═══ Ausgangstext

# Raid



## pong (9. November 2001)

hallo hab folgendes problem,
2 platten ata100 60gb, 1 raidcontroler, winxp (raid 0)
so raid laeuft bereits ... hab nen benchmark gemacht und jetzt kommts: die zugriffsgeschwindigkeit muesste sich ja erhohen.. aber ganz im gegenteil ich komm jetzt auf eine ata66 geschwindigkeit ohne raid ... was hab ich falsch gemacht? anstat fast doppelte so schnell zu sein bin ich jetzt doppelt so lahm... (

bitte helft mir!


----------



## Moartel (9. November 2001)

Vorsicht!
Die *Zugriffsgeschwindigkeit*, also die Zeit die die Platte oder hier die Platten braucht/brauchen bis sie Daten liefern wird durch RAID nicht verkürzt.

Nur die *Transferrate*, also die Menge der Daten die übermittelt werden wird erhöht.

Falls das wohl eher ein Verständigungsproblem ist und du gemeint hast dass der Datendurchsatz zu niedrig ist ist das was anderes. Mit RAID 0 hast du auf jeden Fall den richtigen Modus. Kann es sein dass dein RAID-Controller von WinXP nicht richtig unterstützt wird? Hat das bei dir mit dem RAID unter nem anderen OS schon mal funktioniert?


----------



## pong (9. November 2001)

danke fuer die antwort... hab ein abit raidcontroller und meinte den datendurchsatz..
nur bei sandra prof. wird mir angezeit das ein raid mit 7200U/min so ca 36000punkte macht... meiner hingegn kommt grad mal auf schlappe 17000 beim benchmark test... was so ungefaer ner ata 66 platte mit 5400U/min entspricht 
das kann ja nicht ganz sein 

/edit on
aso hab raid erst seid gestern insatlled ... also hatte es noch auf keinem andern system testen koenen
/edit off


----------



## NeoX (9. November 2001)

*...*

nur mal so...

is das nen ide raid oder scsi???


----------



## pong (10. November 2001)

danke,
is nen ide raid hat sich aber erledigt ...
hab jetzt alles neu gemacht... und auch nochmal obwohl von winxp richtig erkannt ..mein win2000 treiber fuers raid reubergebuegelt... 
alles top )
hab jetzt auch statt der reference vorgabe von 360000 glatte 44000 punkte erreicht *jeppa*
fette bilder werden jetzt halt doppelt so schnell geladen ... aber was erzaehl ich wisst ihr ja selber


----------

══════
═══ Datensätze

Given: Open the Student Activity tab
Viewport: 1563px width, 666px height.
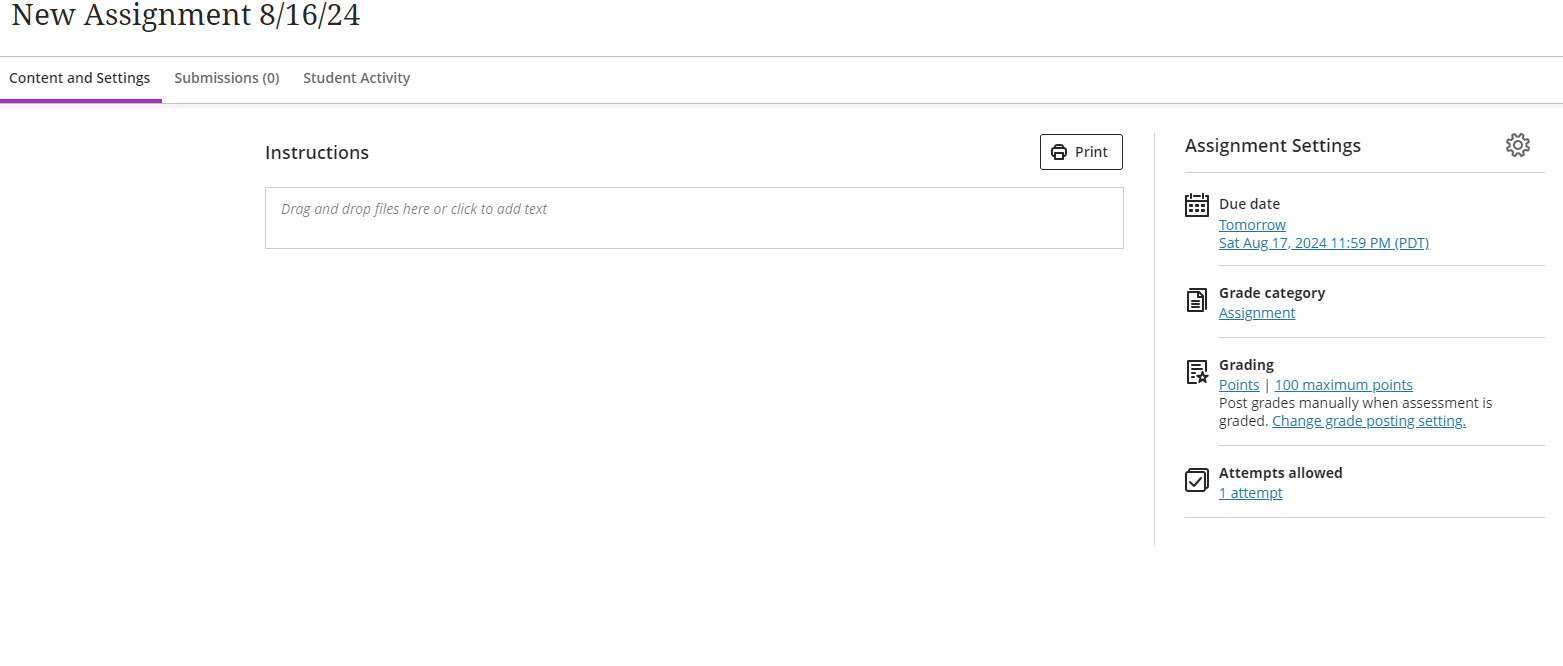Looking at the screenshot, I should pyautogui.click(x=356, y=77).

══════
═══ Datensätze

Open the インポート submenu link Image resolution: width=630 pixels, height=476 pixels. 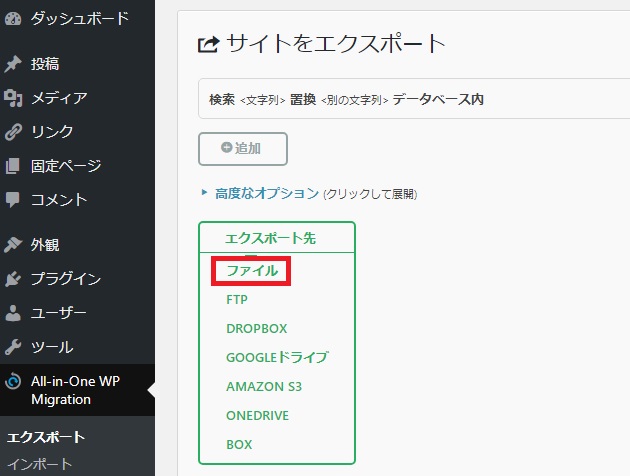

══════

## Was zu tun ist
1) Beantworte anhand des Ausgangstexts:
(a) Welche Größe hat jede der beiden Festplatten, die pong im ersten Beitrag nennt?
(b) Welcher Wert wird laut Moartel durch RAID erhöht?
(c) Wie viele Punkte erreicht pong im letzten Beitrag?
2) Gib aus dem Ausgangstext den Abschnitt Wort für Wort wieder, der mit den Worten beginnt, die „is das nen ide“ enthalten, und mit „fuers raid reubergebuegelt...“ endet.

## Lösungen pro Aufgabe
1)
(a) 60 GB
(b) Die Transferrate
(c) 44000 Punkte

2)
is das nen ide raid oder scsi???


----------



## pong (10. November 2001)

danke,
is nen ide raid hat sich aber erledigt ...
hab jetzt alles neu gemacht... und auch nochmal obwohl von winxp richtig erkannt ..mein win2000 treiber fuers raid reubergebuegelt...